STAR reference behaviour

STAR's genome-space paired record builder sets PROPERLY_SEGMENTED, MATE_REVERSE_COMPLEMENTED, the mate ref / position fields, and the signed TLEN — see source/SAMfunctions.cpp and the BAM-attribute path in source/ReadAlign_outputTranscriptSAM.cpp. The transcriptome BAM emission uses the same per-pair bookkeeping by construction — once a pair projects to a shared transcript, the mate flags and TLEN are stamped.

Reproducer

A single bash script that runs both aligners on the same inputs and side-by-side compares the transcriptome BAM:

#!/usr/bin/env bash
set -euo pipefail
mkdir -p /tmp/rustar-mre-22 && cd /tmp/rustar-mre-22

BASE=https://raw.githubusercontent.com/nf-core/test-datasets/626c8fab639062eade4b10747e919341cbf9b41a
curl -fsLO $BASE/reference/genome.fasta
curl -fsL  $BASE/reference/genes_with_empty_tid.gtf.gz | gunzip -c > genes.gtf
curl -fsLO $BASE/testdata/GSE110004/SRR6357072_1.fastq.gz
curl -fsLO $BASE/testdata/GSE110004/SRR6357072_2.fastq.gz

RUSTAR=ghcr.io/scverse/rustar-aligner:dev
STAR=community.wave.seqera.io/library/htslib_samtools_star_gawk:ae438e9a604351a4

mkdir -p idx-rustar idx-star
docker run --rm -v $PWD:/w -w /w $RUSTAR rustar-aligner --runMode genomeGenerate \
    --genomeDir idx-rustar --genomeFastaFiles genome.fasta --sjdbGTFfile genes.gtf \
    --sjdbOverhang 100 --genomeSAindexNbases 7
docker run --rm -v $PWD:/w -w /w $STAR STAR --runMode genomeGenerate \
    --genomeDir idx-star --genomeFastaFiles genome.fasta --sjdbGTFfile genes.gtf \
    --sjdbOverhang 100 --genomeSAindexNbases 7

COMMON=(--readFilesIn SRR6357072_1.fastq.gz SRR6357072_2.fastq.gz --readFilesCommand zcat
        --runThreadN 4 --sjdbGTFfile genes.gtf --twopassMode Basic --runRNGseed 0
        --outSAMtype BAM Unsorted --outSAMattributes NH HI AS NM MD
        --outSAMattrRGline ID:WT_REP2 SM:WT_REP2
        --quantMode TranscriptomeSAM --quantTranscriptomeSAMoutput BanSingleEnd)

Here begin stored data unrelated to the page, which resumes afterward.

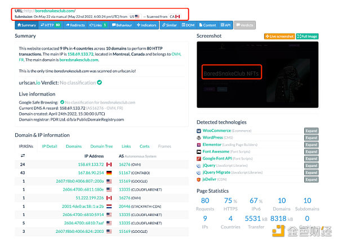
Task: Expand the Elementor technology entry
Action: tap(311, 145)
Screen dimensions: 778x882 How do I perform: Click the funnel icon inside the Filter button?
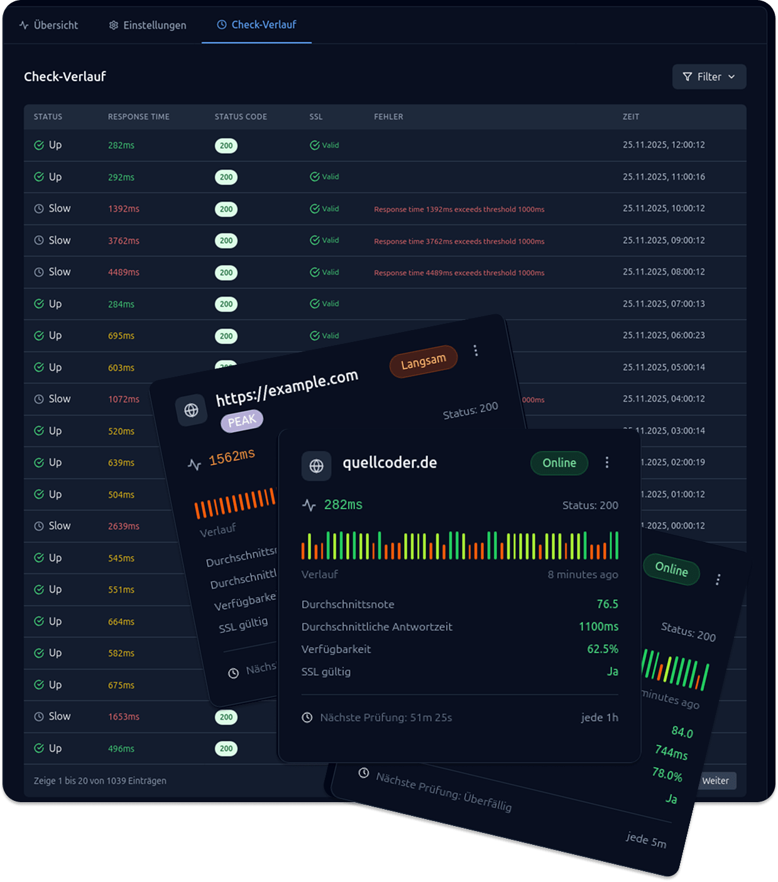coord(687,77)
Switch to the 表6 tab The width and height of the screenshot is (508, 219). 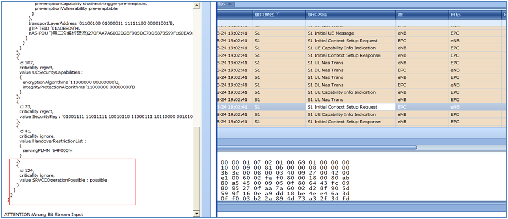tap(222, 4)
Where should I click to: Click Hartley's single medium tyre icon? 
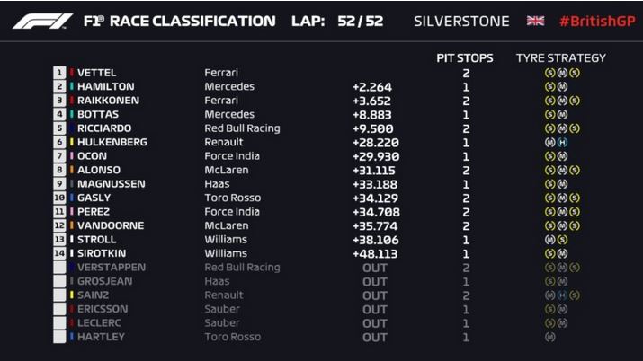coord(550,337)
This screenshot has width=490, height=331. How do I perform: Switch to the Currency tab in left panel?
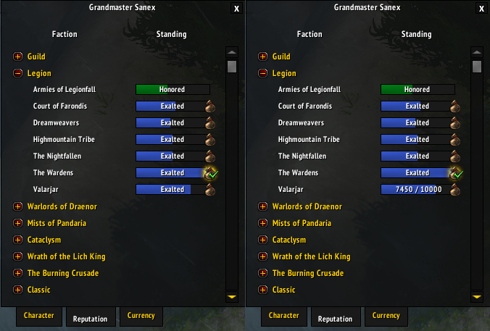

docker run --rm -v $PWD:/w -w /w $RUSTAR rustar-aligner \
    --genomeDir idx-rustar "${COMMON[@]}" --outFileNamePrefix RUS.
docker run --rm -v $PWD:/w -w /w $STAR STAR \
    --genomeDir idx-star "${COMMON[@]}" --outFileNamePrefix STAR.

# --- Verify: mate-field absence in rustar's transcriptome BAM ---
RT=RUS./Aligned.toTranscriptome.out.bam
ST=STAR.Aligned.toTranscriptome.out.bam
for label in rustar STAR; do
    if [ $label = rustar ]; then BAM=$RT; else BAM=$ST; fi
    total=$(docker run --rm -v $PWD:/w $STAR samtools view -c /w/$BAM)
    proper=$(docker run --rm -v $PWD:/w $STAR samtools view -c -f 2 /w/$BAM)
    echo "$label: $proper / $total properly-paired"
done

echo
echo "First two records (NAME FLAG RNAME POS RNEXT PNEXT TLEN), rustar then STAR:"
docker run --rm -v $PWD:/w $STAR samtools view /w/$RT | awk 'BEGIN{OFS="\t"} {print "rustar", $1, $2, $3, $4, $7, $8, $9}' | head -2
docker run --rm -v $PWD:/w $STAR samtools view /w/$ST | awk 'BEGIN{OFS="\t"} {print "STAR  ", $1, $2, $3, $4, $7, $8, $9}' | head -2

Observed (verified on commit 5f8ad08 + STAR 2.7.11b, fresh paired run)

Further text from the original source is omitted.